_INSTRUCCIONES_
[A] Según el fragmento seleccionado, ¿en qué fecha se dictaron las Resoluciones 18/2006, 19/2006, 20/2006, 21/2006 y 24/2006?
[B] Transcriba del fragmento seleccionado el pasaje que se inicia en "Indica que el" y concluye en "alegue su irregularidad.".

_FRAGMENTO SELECCIONADO_
....................
Asevera que tampoco la CGR, ha tramitado con carácter previo al inicio del proceso coactivo fiscal, la nulidad del Punto 5 del Acta de Directorio 20/2000, de 10 de mayo y de otros actos administrativos, violentando la garantía procesal de antejuicio prevista por el art. 158 de la Ley 1488, de Bancos y Entidades Financieras (LBEF), en favor de los funcionarios del BCB, de aplicación preferente al caso por constituir Ley Especial; en consecuencia, los informes de auditoria y el dictamen de responsabilidad civil son insuficientes para dar inicio al juicio coactivo fiscal, y por tanto no abren la competencia del Juez en materia Administrativa, Coactiva Fiscal y Tributaria del Distrito Judicial de La Paz para admitir las demandas instauradas en contra de sus mandantes.

Añade que, sin embargo, por Resoluciones 18/2006, 19/2006, 20/2006, 21/2006 y 24/2006, todas de 7 de febrero de este año, el Juez Cuarto de Partido Administrativo, Coactivo Fiscal y Tributario del Distrito Judicial de La Paz admitió las demandas presentadas por la CGR, emitiendo en la misma fecha las Notas de Cargo correspondientes, actuaciones que son nulas de pleno derecho porque se dictaron en flagrante desconocimiento de una Ley Especial que establece que los funcionarios del BCB, por actos cometidos en el ejercicio de sus funciones, gozan de privilegio procesal, puesto que dicha Ley prevé el antejuicio como garantía del buen funcionamiento de la entidad.

Indica que el art. 158 de la LBEF, establece lo siguiente: “Los actos dictados por los funcionarios del BCB, la superintendencia de Bancos y Entidades Financieras, la Superintendencia de Pensiones, Valores y Seguros y el Ministerio de Hacienda, así como por el Intendente Interventor y el Liquidador del FONVIS, en el ejercicio de sus funciones en aplicación de la ley, reglamentos y resoluciones, serán inmediatamente ejecutivos y gozarán de la presunción legal de validez, correspondiendo la carga de la prueba en contrario al que alegue su irregularidad.
....................
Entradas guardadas

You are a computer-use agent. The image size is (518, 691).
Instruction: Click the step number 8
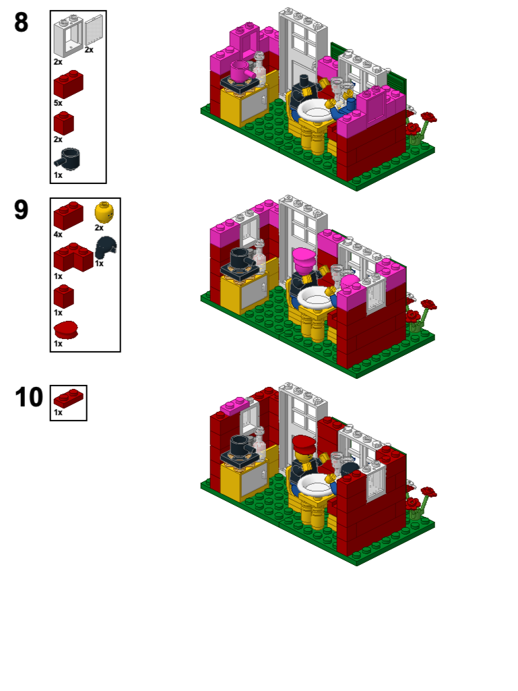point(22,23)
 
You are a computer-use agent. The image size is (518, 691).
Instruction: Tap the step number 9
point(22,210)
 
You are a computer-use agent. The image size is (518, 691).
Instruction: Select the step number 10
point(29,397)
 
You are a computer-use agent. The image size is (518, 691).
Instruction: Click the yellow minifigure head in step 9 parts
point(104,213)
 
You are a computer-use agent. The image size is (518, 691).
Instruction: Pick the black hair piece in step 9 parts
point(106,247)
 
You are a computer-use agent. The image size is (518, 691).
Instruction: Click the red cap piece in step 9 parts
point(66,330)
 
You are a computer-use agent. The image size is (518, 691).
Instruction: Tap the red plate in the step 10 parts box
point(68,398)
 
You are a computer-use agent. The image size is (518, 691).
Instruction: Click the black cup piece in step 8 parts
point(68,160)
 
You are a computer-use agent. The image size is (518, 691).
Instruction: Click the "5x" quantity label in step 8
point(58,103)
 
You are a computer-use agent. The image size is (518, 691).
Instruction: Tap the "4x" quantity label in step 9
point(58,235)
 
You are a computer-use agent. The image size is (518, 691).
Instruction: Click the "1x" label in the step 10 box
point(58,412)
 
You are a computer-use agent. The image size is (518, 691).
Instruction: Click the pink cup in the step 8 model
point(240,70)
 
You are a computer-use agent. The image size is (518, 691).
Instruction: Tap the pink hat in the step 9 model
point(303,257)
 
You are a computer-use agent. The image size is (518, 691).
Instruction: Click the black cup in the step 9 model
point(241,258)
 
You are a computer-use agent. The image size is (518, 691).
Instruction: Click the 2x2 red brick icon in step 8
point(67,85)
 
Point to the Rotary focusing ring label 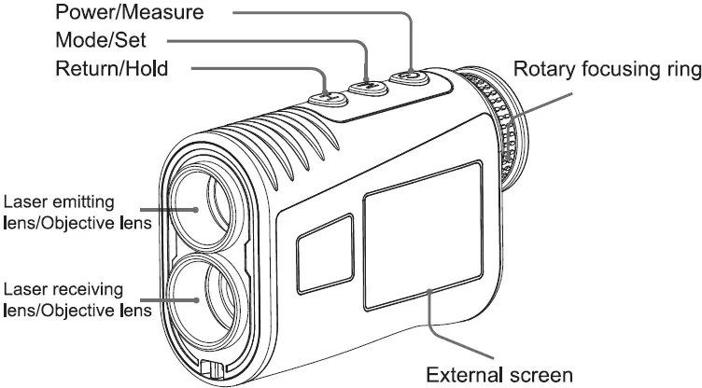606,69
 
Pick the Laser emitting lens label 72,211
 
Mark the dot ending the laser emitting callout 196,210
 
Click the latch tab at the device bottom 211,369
....................
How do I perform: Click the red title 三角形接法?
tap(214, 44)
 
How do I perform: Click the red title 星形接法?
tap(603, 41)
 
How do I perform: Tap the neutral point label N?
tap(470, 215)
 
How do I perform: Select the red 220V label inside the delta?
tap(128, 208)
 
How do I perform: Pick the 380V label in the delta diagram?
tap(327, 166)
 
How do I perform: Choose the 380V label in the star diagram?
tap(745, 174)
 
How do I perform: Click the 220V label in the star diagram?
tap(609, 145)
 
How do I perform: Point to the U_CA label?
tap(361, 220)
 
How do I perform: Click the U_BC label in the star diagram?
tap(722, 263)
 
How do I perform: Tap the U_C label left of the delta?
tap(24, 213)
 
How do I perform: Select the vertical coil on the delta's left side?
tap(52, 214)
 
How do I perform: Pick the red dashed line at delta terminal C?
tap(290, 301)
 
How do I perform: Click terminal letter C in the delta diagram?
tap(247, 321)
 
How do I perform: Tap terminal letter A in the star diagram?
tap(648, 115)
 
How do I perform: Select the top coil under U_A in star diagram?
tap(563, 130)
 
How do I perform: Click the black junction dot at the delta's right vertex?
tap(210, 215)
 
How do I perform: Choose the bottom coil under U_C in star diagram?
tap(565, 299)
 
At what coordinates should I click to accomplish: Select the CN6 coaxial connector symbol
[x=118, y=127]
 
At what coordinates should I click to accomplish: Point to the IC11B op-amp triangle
....................
_EJERCICIOS RESUELTOS_
[A] El 7 de febrero de este año.

[B]
Indica que el art. 158 de la LBEF, establece lo siguiente: “Los actos dictados por los funcionarios del BCB, la superintendencia de Bancos y Entidades Financieras, la Superintendencia de Pensiones, Valores y Seguros y el Ministerio de Hacienda, así como por el Intendente Interventor y el Liquidador del FONVIS, en el ejercicio de sus funciones en aplicación de la ley, reglamentos y resoluciones, serán inmediatamente ejecutivos y gozarán de la presunción legal de validez, correspondiendo la carga de la prueba en contrario al que alegue su irregularidad.